First technical hire after agency build: take back control

Why the handoff feels broken

The first surprise after an agency build usually is not the code. It is ownership.

A founder may have the repository, the invoices, and the hosting account, yet still need one agency engineer to push every release. That means the business depends on a person, not a process. If that person is busy, on vacation, or simply gone, even a small change can sit for days.

Product knowledge is often in worse shape than the infrastructure. Pricing rules, user roles, edge cases, and quiet workarounds tend to live in chat threads, calls, voice notes, and old task comments. The app behaves a certain way for a reason, but nobody wrote the reason down. A new engineer can see what the system does. They usually cannot see why.

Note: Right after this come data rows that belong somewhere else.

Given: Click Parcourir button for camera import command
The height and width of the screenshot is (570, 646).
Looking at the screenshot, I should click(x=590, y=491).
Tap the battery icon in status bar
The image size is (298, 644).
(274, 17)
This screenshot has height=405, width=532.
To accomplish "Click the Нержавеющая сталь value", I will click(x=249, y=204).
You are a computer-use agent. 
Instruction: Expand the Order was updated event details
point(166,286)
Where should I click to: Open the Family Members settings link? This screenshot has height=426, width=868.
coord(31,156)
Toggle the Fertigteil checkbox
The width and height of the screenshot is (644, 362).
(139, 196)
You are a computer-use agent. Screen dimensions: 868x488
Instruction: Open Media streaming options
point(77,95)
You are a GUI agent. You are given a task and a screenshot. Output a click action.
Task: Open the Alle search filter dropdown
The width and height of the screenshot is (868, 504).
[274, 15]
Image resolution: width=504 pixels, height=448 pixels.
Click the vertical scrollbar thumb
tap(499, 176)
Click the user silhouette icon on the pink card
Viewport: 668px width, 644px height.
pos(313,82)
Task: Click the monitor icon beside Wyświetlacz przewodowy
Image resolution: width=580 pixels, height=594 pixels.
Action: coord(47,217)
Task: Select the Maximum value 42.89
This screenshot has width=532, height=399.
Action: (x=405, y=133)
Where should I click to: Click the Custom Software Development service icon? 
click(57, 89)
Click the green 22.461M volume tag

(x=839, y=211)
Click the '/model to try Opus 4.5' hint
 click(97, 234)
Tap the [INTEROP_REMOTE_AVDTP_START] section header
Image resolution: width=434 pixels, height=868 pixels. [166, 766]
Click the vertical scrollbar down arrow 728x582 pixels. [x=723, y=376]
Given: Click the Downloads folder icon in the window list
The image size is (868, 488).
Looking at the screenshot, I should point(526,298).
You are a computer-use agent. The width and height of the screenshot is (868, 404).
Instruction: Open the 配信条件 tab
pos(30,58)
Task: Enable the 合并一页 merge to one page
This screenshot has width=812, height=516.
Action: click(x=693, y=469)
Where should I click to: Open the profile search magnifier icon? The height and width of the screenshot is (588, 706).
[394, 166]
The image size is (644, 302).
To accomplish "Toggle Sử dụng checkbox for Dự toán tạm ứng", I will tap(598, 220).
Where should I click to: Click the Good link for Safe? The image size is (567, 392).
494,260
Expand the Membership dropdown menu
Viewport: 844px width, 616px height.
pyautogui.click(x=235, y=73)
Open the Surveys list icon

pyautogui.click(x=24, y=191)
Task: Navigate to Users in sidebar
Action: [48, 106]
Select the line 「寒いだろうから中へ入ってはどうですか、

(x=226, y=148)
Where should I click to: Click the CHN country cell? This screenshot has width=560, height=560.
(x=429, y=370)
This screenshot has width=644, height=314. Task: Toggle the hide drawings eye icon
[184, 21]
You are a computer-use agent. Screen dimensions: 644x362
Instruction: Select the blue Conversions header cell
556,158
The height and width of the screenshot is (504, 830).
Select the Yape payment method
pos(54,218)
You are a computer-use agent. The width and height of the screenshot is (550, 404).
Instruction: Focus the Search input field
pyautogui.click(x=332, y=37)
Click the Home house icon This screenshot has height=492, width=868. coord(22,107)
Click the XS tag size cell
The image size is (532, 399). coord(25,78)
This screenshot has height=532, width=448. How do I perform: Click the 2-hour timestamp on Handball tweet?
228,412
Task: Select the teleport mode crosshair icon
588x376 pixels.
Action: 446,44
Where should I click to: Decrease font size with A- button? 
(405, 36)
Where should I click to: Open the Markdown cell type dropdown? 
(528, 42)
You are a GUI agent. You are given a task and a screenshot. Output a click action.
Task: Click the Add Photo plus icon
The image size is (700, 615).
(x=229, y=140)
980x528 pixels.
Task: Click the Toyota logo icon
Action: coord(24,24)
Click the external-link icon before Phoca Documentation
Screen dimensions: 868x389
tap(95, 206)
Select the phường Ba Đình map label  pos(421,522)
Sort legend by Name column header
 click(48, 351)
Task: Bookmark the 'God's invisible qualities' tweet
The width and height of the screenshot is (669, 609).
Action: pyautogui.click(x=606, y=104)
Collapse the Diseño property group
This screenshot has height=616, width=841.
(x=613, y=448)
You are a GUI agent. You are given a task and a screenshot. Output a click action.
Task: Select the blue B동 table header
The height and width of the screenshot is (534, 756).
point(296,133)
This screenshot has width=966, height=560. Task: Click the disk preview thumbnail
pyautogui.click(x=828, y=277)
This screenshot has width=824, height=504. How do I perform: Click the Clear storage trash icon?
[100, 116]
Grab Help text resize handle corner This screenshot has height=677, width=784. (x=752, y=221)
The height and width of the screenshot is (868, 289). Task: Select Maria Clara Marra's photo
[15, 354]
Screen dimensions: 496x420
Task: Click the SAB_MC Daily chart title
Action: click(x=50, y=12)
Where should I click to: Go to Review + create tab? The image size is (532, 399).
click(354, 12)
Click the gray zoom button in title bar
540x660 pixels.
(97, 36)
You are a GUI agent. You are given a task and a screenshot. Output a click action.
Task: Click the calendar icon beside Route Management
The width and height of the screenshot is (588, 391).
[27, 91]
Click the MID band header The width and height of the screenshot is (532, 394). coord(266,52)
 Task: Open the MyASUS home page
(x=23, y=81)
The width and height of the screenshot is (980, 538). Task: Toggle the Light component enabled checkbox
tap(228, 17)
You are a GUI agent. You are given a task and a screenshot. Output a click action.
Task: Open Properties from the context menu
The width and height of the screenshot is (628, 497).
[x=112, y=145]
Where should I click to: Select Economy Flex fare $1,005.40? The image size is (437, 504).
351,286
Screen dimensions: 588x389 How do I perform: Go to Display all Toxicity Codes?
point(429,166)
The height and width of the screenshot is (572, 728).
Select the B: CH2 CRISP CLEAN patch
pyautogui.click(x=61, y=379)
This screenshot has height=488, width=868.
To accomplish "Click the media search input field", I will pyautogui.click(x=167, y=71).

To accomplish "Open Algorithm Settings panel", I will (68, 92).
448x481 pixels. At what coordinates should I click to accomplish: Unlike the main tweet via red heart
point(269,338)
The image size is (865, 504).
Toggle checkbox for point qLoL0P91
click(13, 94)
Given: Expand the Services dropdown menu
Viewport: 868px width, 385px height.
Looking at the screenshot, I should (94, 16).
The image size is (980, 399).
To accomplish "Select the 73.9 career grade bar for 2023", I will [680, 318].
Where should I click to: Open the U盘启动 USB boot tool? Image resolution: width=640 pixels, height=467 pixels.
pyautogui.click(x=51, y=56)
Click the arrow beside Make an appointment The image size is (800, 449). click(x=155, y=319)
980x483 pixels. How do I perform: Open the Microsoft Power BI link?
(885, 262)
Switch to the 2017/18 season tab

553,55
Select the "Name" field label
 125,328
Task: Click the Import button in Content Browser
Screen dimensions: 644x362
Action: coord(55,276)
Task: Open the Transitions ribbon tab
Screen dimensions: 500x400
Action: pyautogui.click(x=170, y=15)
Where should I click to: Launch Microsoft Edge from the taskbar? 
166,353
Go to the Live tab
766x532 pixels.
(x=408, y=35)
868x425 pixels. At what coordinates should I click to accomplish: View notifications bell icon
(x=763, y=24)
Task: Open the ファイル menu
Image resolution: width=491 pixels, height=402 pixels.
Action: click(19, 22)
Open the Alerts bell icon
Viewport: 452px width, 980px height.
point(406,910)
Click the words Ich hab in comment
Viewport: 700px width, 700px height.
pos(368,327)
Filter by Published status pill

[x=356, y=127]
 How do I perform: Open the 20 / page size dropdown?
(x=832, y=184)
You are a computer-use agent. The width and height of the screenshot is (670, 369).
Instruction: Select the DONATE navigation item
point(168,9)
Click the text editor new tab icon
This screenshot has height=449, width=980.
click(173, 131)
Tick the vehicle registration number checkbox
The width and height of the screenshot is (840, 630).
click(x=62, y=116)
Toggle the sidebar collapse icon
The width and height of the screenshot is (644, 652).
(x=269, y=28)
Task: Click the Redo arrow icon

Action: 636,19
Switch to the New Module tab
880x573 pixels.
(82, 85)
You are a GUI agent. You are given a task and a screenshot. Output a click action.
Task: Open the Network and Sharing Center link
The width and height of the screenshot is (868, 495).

That gap makes easy work feel slow. A founder asks for a text change or a billing tweak. It sounds simple, but the engineer has to trace hidden logic, ask the agency what happens in production, and wait for someone else to deploy. A task that should take 20 minutes turns into two days of messages.

Nobody set out to create that mess. Agencies often focus on shipping features fast, and many founders are not in a position to demand cleaner docs, safer deploys, or shared product notes. The result is the same: the company owns an app, but not the ability to change it with confidence.

What the first hire should own

The first job is not a new feature. It is control.

For most companies, the first technical hire needs to take over three things right away: access, deployments, and a plain language map of what the product actually does.

Start with a full inventory. Gather every code repo, hosting account, DNS provider, database, storage bucket, email tool, analytics account, app store listing, payment account, and error tracker. Put the owner, login method, billing contact, and recovery method in one shared document.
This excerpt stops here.